Никто не спорит, что в человеческом сознании живут всевозможные идеальные образы: религия, Бог, самопожертвование и т.д. Но ведь вы, батюшка, толкуете о реальности, а это обязывает. Повторяю, надо смотреть правде в глаза. ХХ век для этого сделал очень многое: благодаря исследованиям ученых, сегодня мы точно знаем, каковы интимные отношения в действительности. Мы больше не фантазируем на этот счет, а оперируем реальными фактами. Вам не приходилось, наверное, читать работы д-ра Альфреда Кинзи и его школы?
– Приходилось, и даже более того. Не надо только делать поспешных выводов, не надо подменять правду правдоподобием, а науку – наукообразием. И мы с вами на третьем уроке, на нашей тихоокеанской экскурсии, уже знакомились с исследованиями ученых и видели, когда они приносят точное знание, а когда – прямую липу. Что же, наверное, снова пора отправиться на экскурсию, на этот раз – в США, где в процессе «сексуальной революции» якобы раскрылись реальные факты. Попытаемся понять: насколько они всё же реальные?
Шаткое основание
Знакомо ли вам имя доктора Альфреда Кинзи? Если вы не социолог, не психолог и не историк-зарубежник, то скорее всего нет. А между тем именно он, с небольшой группой сотрудников (хоть и при всемерной поддержке сильных мира сего), в 1950-х г.г. практически заново перестроил мировоззрение современников в такой фундаментальной области, как интимные отношения, семья и нравственность. Уму непостижимо?
«Уму непостижимо, – пишет д-р Джудит Райзман в своей новой книге «Кинзи: преступления и последствия», – глядя в прошлое всего лишь на пятьдесят лет, как американцы могли принять любой из «выводов» Альфреда Кинзи, не только вопреки общеизвестным данным социальной статистики, но, главное, вопреки собственным глазам и ушам, вопреки здравому смыслу, вопреки всему тому, что они твердо знали о самих себе, о своих мужьях и женах, родителях и детях, братьях и сестрах, друзьях и соседях, обо всей своей жизни».
Хоть ХХ век и называют веком непостижимого, попробуем постичь умом, как это произошло.
В то время человек, общество, государство еще вполне сохраняли свой нормальный облик, и жизнь текла по нормальному руслу. Но основание, на котором стоял жизненный уклад Америки и всей западной цивилизации – христианское мировоззрение – было уже изъедено бесчисленными паразитами, и ему на смену подвели новое основание, вроде бы более надежное: научное мировоззрение. На первых порах так оно и казалось: почетное место, отведенное разуму, доказательству, опыту и истине, обеспечили научному мировоззрению будто бы несокрушимую прочность. Будто бы… «Аще не Господь созиждет дом, всуе трудишася зиждущии» (Пс. 126:1): если христианское мировоззрение, хоть и подточенное, и подгнившее на Западе, все-таки сохраняет в себе несущий стержень, то вышибить сердцевину из научного мировоззрения не составило большого труда.

◆ **Что нужно сделать**
A. Измените часть отрывка о Кинзи: перепишите её от «В то время человек, общество, государство» до «составило большого труда.» включительно, заменив «Америки» на «Европы».
B. Как называется новая книга Джудит Райзман, упомянутая в отрывке о Кинзи?
Приведённые дальше пункты с отрывком о Кинзи никак не связаны.

◆ **Раздел данных**

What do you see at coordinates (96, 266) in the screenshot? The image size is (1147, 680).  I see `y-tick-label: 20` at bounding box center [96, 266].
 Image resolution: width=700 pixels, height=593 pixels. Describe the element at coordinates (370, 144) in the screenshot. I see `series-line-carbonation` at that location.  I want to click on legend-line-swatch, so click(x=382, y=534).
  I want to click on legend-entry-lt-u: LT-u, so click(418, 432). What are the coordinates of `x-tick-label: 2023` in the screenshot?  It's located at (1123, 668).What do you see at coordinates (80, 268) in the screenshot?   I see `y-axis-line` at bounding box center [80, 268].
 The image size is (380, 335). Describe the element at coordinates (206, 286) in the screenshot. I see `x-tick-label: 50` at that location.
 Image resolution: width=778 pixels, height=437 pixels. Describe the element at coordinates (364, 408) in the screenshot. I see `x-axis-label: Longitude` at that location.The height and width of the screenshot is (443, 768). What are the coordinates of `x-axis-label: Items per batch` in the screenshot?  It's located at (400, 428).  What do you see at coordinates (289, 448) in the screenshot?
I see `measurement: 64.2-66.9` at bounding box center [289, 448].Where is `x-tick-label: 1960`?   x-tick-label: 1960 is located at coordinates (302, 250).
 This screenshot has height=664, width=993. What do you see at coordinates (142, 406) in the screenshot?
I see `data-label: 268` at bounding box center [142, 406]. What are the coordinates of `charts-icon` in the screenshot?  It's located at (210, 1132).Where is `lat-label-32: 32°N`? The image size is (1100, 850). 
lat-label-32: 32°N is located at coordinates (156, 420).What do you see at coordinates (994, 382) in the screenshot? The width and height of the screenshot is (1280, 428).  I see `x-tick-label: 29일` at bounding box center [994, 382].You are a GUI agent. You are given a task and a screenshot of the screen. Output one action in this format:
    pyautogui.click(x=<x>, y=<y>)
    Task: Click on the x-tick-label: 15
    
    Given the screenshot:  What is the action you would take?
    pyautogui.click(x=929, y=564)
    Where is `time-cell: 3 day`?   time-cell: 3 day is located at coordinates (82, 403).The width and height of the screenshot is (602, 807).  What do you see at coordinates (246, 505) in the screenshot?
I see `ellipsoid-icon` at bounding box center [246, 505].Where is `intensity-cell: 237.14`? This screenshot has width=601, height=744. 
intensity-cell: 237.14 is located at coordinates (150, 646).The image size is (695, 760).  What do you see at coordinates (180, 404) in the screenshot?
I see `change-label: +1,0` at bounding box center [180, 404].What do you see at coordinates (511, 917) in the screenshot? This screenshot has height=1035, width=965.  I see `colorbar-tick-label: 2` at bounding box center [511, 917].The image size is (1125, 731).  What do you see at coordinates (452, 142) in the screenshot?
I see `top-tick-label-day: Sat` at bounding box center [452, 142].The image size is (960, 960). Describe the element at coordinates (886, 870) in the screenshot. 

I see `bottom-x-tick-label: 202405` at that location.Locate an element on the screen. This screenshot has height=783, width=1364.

◆ **Ответы**
A.
В то время человек, общество, государство еще вполне сохраняли свой нормальный облик, и жизнь текла по нормальному руслу. Но основание, на котором стоял жизненный уклад Европы и всей западной цивилизации – христианское мировоззрение – было уже изъедено бесчисленными паразитами, и ему на смену подвели новое основание, вроде бы более надежное: научное мировоззрение. На первых порах так оно и казалось: почетное место, отведенное разуму, доказательству, опыту и истине, обеспечили научному мировоззрению будто бы несокрушимую прочность. Будто бы… «Аще не Господь созиждет дом, всуе трудишася зиждущии» (Пс. 126:1): если христианское мировоззрение, хоть и подточенное, и подгнившее на Западе, все-таки сохраняет в себе несущий стержень, то вышибить сердцевину из научного мировоззрения не составило большого труда.

B. «Кинзи: преступления и последствия».